*Source document*:
__________________________________________________

Ana is not happy with the new plan, but she has no other way around. Am I going to hate every minute of it because I remember the mud pits, the rocky climbs, the slippery hairpins? she asks. Or is it going to be easier to know that after a certain bridge or a certain river crossing I will reach my destination? I have little to say to comfort her, she just has to suck it up and do it. We pull on the socks that are still wet and while we pack our bags in silence, Hakan & Callum are watching.
They will leave as they came, by 4×4, at least one hour before us. So I have an idea: would they take our spare tires with them, and we’ll collect from Tbilisi? That way we could be lighter, so hopefully faster. And the guys agree: that’s so nice of them! Khaha will have them in his office until we arrive there.Ok, all is set, we get going, past the Ushguli school…
And the way back it does feel easier. We are confident our pace is good and we are optimistic about arriving in Mestia on time. Yet, we cannot help stopping here and there to take in this untamed beauty.
A soft rain keeps the road wet, but the second bouquet of flowers on Ana’s dashboard seems to work its magic. We are riding about twice as fast as before.
The last 10 kms to Mestia, and the last river crossing. I’m so happy to be getting near that I’m in the mood to get some splash up.
We are both quite sorry to return to tarmac. It has been an awesome ride.
In Mestia we need grab a bite: we go to a different joint this time, but the food is still excellent! You know the drill: khachapuri, filled with that deliciously sticky sulguni, salad, and whatever else they can grab from around the kitchen.
Bellies full, we must go. As she changes to third gear, Ana lets out a sigh that reverberates across the Caucasus. By the end of the day we realize that our idea to ride to the same daffodil infested field we have stayed in a couple of days ago is not going to happen. It’s wiser to just pitch and have a rest. The place is sketchy, but it does the job: an abandoned shelter, on the side of the road, about 10 Ks from the daffodils.
The nest day we put more and more kilometers between us and the mighty mountains. We take a hearty breakfast of beef stew in Kutaisi.
We will not ride into the capital before doing a bit the tourist trail. In Jvari we visit the monastery, a UNESCO Heritage site. It sits on top of a hill, overlooking the town of Mtskheta. Because of many undated interventions, the origin and age of this structure is quite controversial; it is generally accepted that the outer layer has been erected in the 6th century.
This place used to be a crucial meeting point for Middle Ages peregrins, and the spatial design is one of the earliest examples of orthodox christian architecture. I will not bore you with the details, I’ll get show you what it looks like inside. It does remind a lot of our own slightly macabre churches. And it looks like theres’ a wedding going on.

__________________________________________________

*Requests*:
**a)** Answer these from the travel account, one line each:
(i) Who will hold the spare tires, and where, until the riders arrive?
(ii) What did the riders eat for breakfast in Kutaisi?
(iii) In what century is the outer layer of the Jvari monastery generally accepted to have been built?
**b)** For each statement, say yes or no according to the travel account and quote the words that decide it:
(i) Hakan and Callum leave by 4×4 at least one hour before the riders.
(ii) The riders spend the night at the daffodil field where they stayed a couple of days earlier.
(iii) The Jvari monastery overlooks the town of Mtskheta.
**c)** Write the next part of the travel account, starting after its last sentence.

*Collected data*:
__________________________________________________

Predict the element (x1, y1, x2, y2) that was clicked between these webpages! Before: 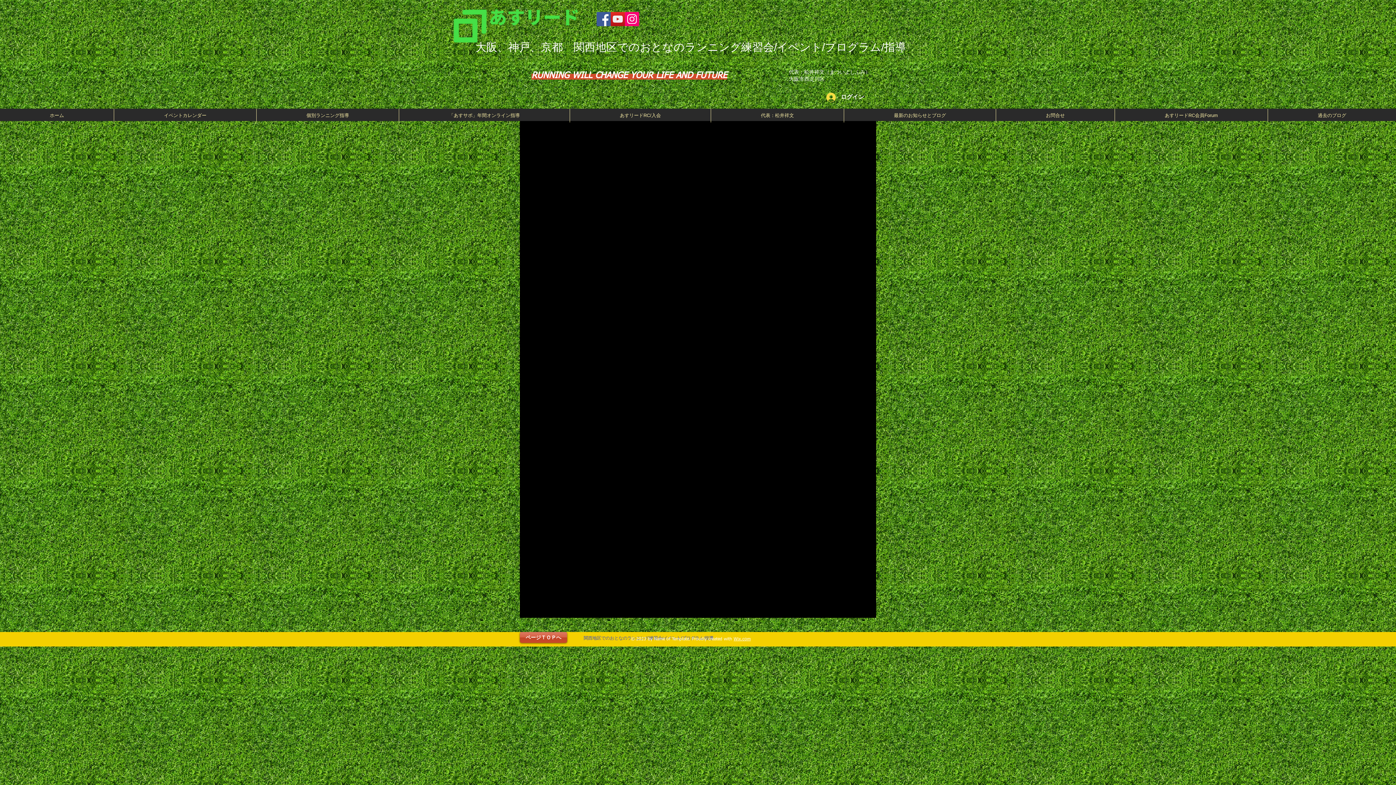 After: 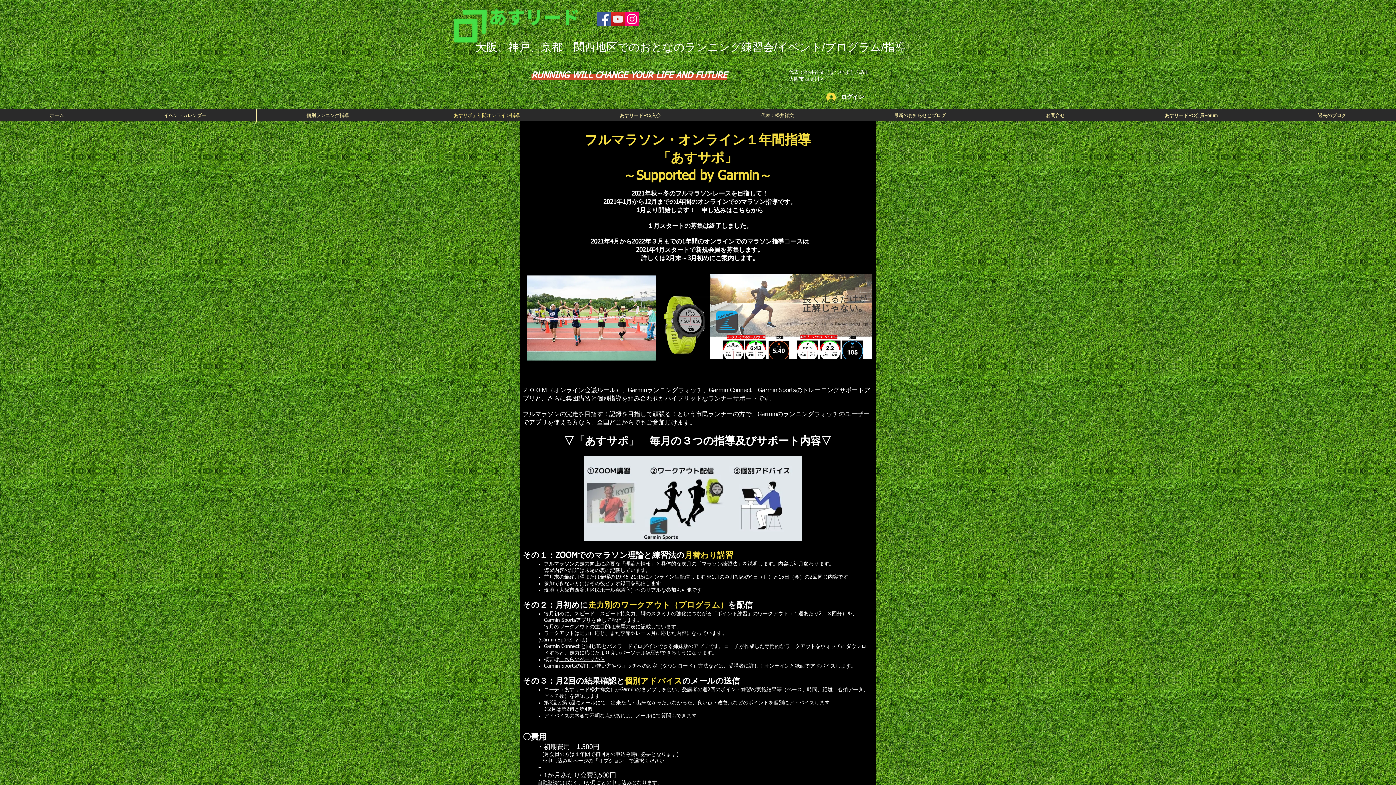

__________________________________________________

*Outputs by task*:
**a)**
(i) Khaha, in his office.
(ii) Beef stew.
(iii) The 6th century.

**b)**
(i) Yes: "They will leave as they came, by 4×4, at least one hour before us."
(ii) No: "our idea to ride to the same daffodil infested field we have stayed in a couple of days ago is not going to happen."
(iii) Yes: "It sits on top of a hill, overlooking the town of Mtskheta."

**c)**
In Tbilisi we’re couchsurfing with an Iranian. Bahman is 35. He is working as an expatriate, teaching marketing at the University. We have a chnace to discuss about this country that remains, because of the CpD, off limits. As we start washing the mud of our gear and unpack our stuff, I make an unpleasant discovery. The power adapter for our Mac has died. I try to open it and fix it, but after a few hours of frustration, I give up. Ana rushes to a shop and is lucky to find a new one. For which we pay the hefty price of 100 euro.
In the evening we share with Bahman an iranian dinner of rice and kebap. Pricey again, but delicious. Tbilisi is a swanky capital, where one can find many things, but it all comes at a price. You see, the food in Iran is the best, because food is our entertainment. We can afford to spend two hours over making the perfect rice, says Bahman. Well, I promise myself to one day go there and investigate.
Soon we must leave Tbilisi and its modern and quite daring architecture. And to go to Russia we’ll cross again the Caucasus.
The contemporary designs are tough competition for the many churches scattered across the city.
Otherwise the Georgian capital does not disappoint those who are looking for signs of the socialist past. Grandiose statues and wide boulevards, much like the cities we are coming from. So we have little reason to take photos. We’d rather just look at the buidings, and sigh.
The blogs warn that the Military Road isn’t the safest way to Russia. Of course that the situation has been blown out of proportion, and the road is as quiet as a… donkey?
As an extra incentive to take it, the road passes the region where the tasty Georgian pig dumplings originated. In this street side joint the lady of the house wraps us a few khinkhali, then bakes the most yummy katchapuri. Wow, we’re gonna miss this dishes, or the sweet fruits we have been buying from villagers.
We take a few supplies for the road ahead: nazuki, a type of bread that has honey, vanilla and raisins inside. The baker, Alexey is glad we enjoy his bread.
Another Georgian snack chock full of energy is the churchkhela. Basically it’s nuts wrapped in a grape juice and flour concoction. No artificial ingredients here, all natural.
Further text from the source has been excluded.